Enzo G. Castellari: L' Ultimo Squalo

Una colonna sonora coinvolgente e i movimenti fluenti di un giovane sul windsurf accolgono lo spettatore già dai primi istanti e in pochissimo tempo siamo immersi in una comunità costiera statunitense che vive serenamente, in attesa della annuale regata di windsurf che porterà sulle loro spiagge appassionati da tutto il Paese.
Peccato che proprio nei giorni precedenti la regata, una minaccia giunga dal mare: uno squalo bianco dalle dimensioni mai viste prima... se non in Lo Squalo di Steven Spielberg, di qualche anno prima (1975, contro il 1981 di cui stiamo parlando).
Il sindaco e i cittadini si troveranno nella spiacevole situazione di dover decidere se sacrificare l'evento tanto atteso o cercare una soluzione per tenere alla larga il pericoloso predatore.
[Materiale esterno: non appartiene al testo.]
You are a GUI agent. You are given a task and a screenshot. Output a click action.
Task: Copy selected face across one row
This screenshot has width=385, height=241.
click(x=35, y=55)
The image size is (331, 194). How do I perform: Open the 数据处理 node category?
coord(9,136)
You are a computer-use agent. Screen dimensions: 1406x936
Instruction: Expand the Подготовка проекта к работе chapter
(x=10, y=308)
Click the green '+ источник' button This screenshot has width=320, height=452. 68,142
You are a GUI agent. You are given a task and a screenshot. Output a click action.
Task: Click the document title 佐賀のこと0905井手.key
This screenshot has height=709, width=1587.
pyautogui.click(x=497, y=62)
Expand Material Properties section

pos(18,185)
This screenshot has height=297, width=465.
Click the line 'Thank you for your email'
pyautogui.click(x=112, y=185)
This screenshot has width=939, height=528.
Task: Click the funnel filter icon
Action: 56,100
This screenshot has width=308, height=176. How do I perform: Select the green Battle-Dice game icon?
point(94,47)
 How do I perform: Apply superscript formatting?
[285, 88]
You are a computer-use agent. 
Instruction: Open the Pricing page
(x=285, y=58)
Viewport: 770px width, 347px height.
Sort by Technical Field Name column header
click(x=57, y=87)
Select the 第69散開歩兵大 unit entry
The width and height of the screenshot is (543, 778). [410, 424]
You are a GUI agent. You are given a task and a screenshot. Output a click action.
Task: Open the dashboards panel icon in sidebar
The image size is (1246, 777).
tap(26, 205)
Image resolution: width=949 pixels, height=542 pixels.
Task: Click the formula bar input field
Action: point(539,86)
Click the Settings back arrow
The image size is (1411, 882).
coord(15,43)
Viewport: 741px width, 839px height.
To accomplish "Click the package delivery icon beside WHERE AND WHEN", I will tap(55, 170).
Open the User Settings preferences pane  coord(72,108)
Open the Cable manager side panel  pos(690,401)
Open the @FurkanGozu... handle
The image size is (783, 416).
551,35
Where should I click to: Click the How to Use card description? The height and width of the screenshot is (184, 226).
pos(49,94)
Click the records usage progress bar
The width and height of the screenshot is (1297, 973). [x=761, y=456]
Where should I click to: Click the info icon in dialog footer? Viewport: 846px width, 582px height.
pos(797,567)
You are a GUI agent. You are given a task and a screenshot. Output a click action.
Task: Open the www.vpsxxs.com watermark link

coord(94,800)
Ovviamente come vuole la tradizione film-esca, la scelta ricadrà sulla seconda ipotesi, nonostante gli avvertimenti del vecchio cacciatore di squali che abita in città. Il metodo è tanto rozzo quanto semplice: viene distesa una rete metallica lungo tutta l'imboccatura del golfo per impedire allo squalo di accedervi e giusto per restare in tema di ovvietà, diciamo pure che la spropositata forza di questo abitante del mare gli permetterà di aprirvi una breccia e fare uno spuntino proprio in concomitanza della gara, con conseguente caccia allo squalo.
Tra cavalcatori di tavole e cacciatori di mostri marini, i morti sono molteplici per tutta la durata del film, fino ad arrivare all'epilogo vittorioso, in cui possiamo finalmente tirare un respiro di sollievo.

Come d'abitudine con questo regista, i ritmi sono sostenuti e il film mai noioso, i personaggi forse non brillano per la grande caratterizzazione, ma fanno comunque una bella figura nel complesso gli attori, forse non eccelsi ma che sanno fare il loro mestiere più che dignitosamente. Parlando sempre di cast(ellari), troviamo anche qui una parte della famiglia Girolami (sicuramente saprete, o avrete intuito, per cosa sta la “G.” nel nome del regista), come accade spesso nei suoi film (la figlia, ad esempio, recita la parte di una giovane che, salvata in extemis, perde una gamba).
Vista la somiglianza con la pellicola di Spielberg già citata, non stupisce il fatto che abbia passato dei guai giudiziari proprio per questo motivo, anche se a confrontarlo con Jaws, l'opera italiana è probabilmente meno seria, più scanzonata, rivolta ad un pubblico più interessato a divertirsi che a spaventarsi.